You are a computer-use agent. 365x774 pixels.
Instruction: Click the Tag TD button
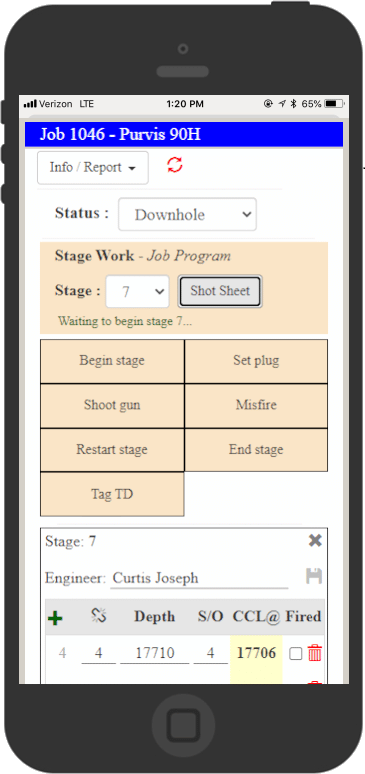(x=112, y=494)
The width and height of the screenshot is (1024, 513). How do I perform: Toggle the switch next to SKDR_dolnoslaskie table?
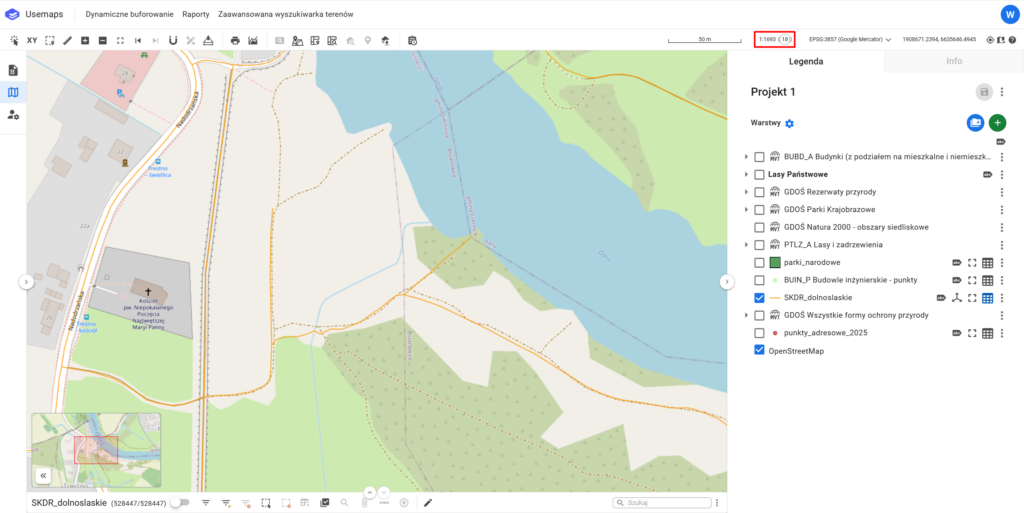click(180, 502)
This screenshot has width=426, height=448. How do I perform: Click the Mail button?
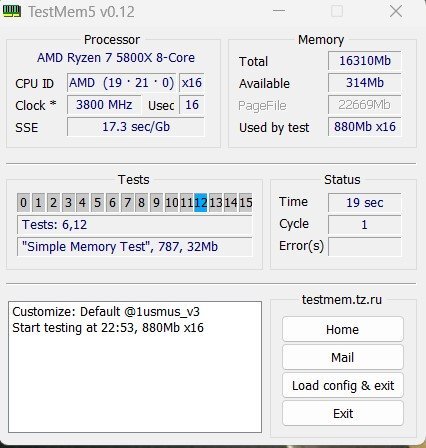coord(343,357)
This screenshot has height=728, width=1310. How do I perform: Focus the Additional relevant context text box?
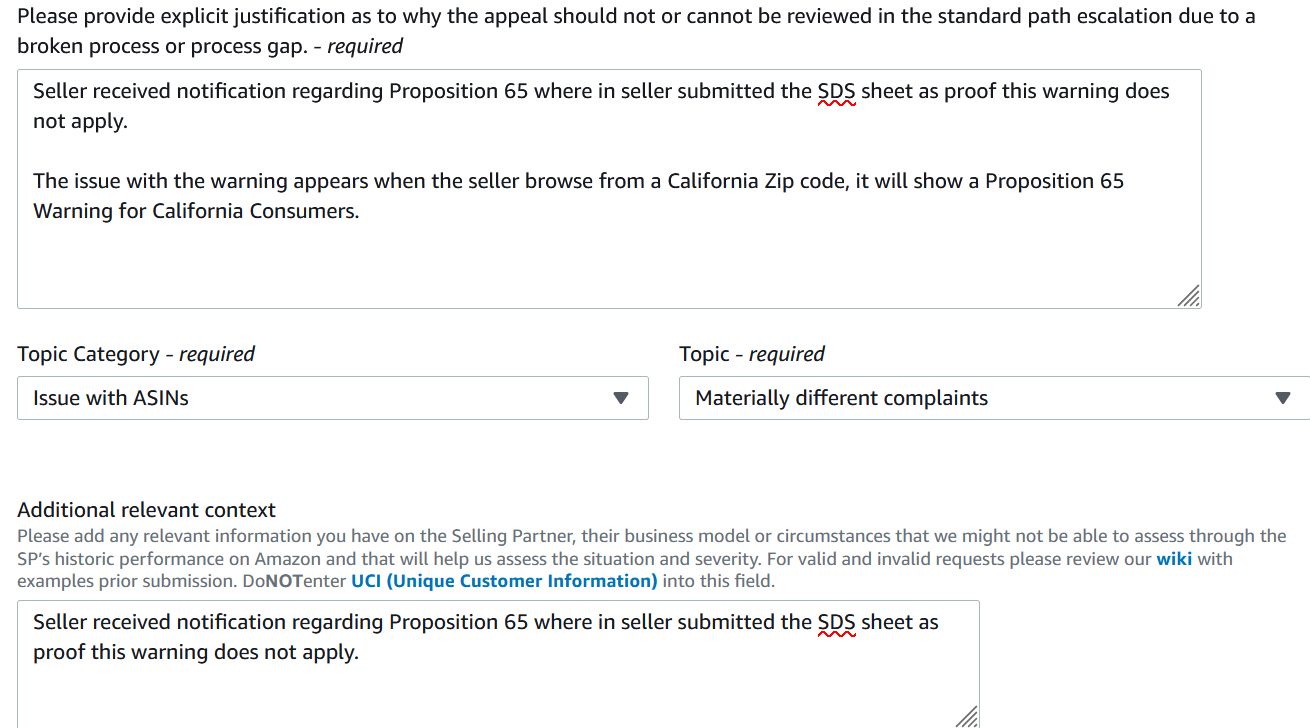(498, 663)
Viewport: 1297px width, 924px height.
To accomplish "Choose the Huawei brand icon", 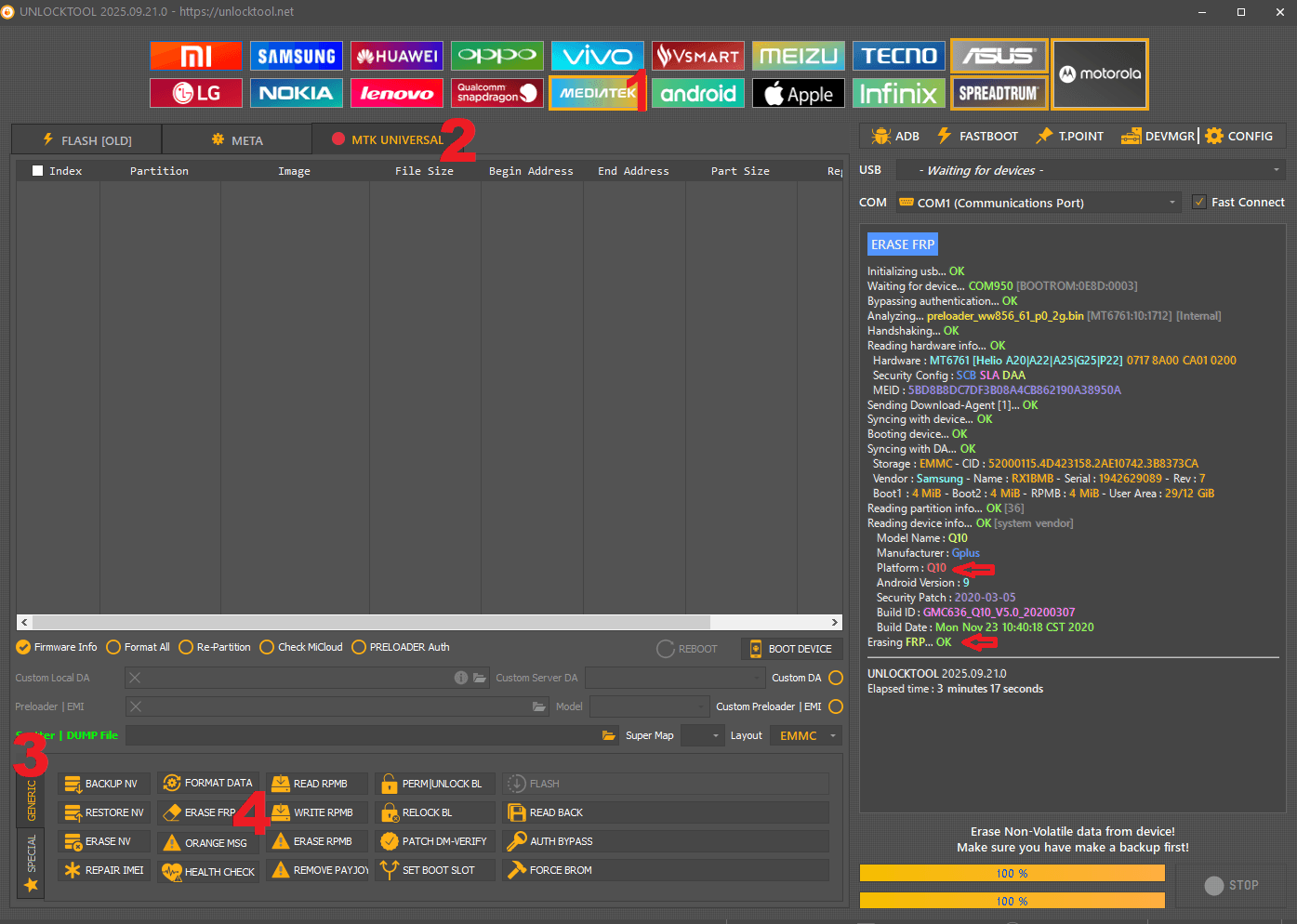I will (x=396, y=57).
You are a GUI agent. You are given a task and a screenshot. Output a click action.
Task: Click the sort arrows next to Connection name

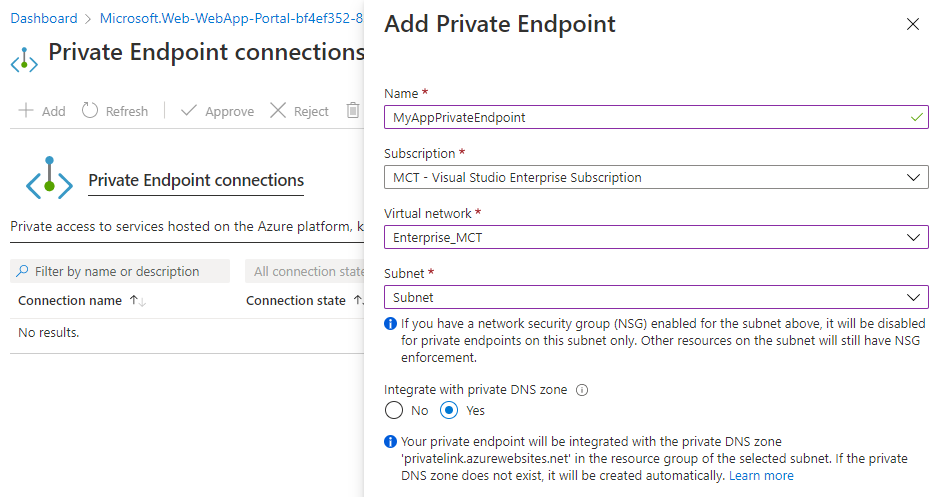(x=137, y=301)
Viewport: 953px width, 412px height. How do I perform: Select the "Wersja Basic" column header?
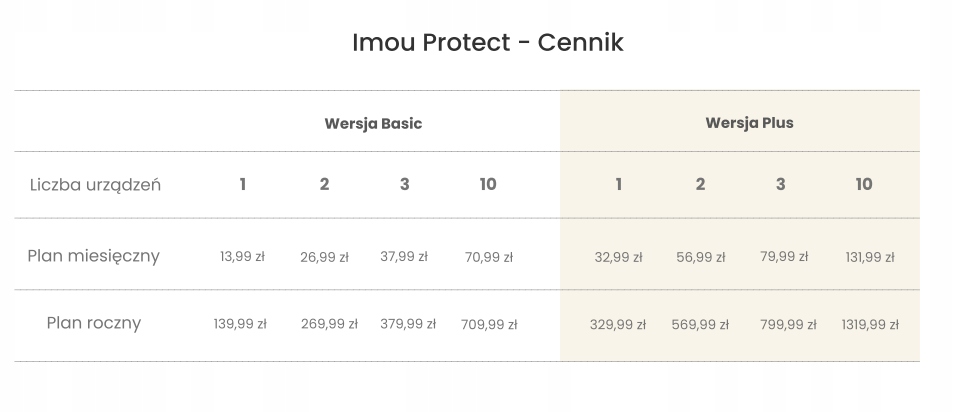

........

▶ Exercise: Copy out every line in the entries above that holds "Viewport".

▶ Solution:
Viewport: 1297px width, 924px height.
Viewport: 953px width, 412px height. How do I perform: Select the "Wersja Basic" column header?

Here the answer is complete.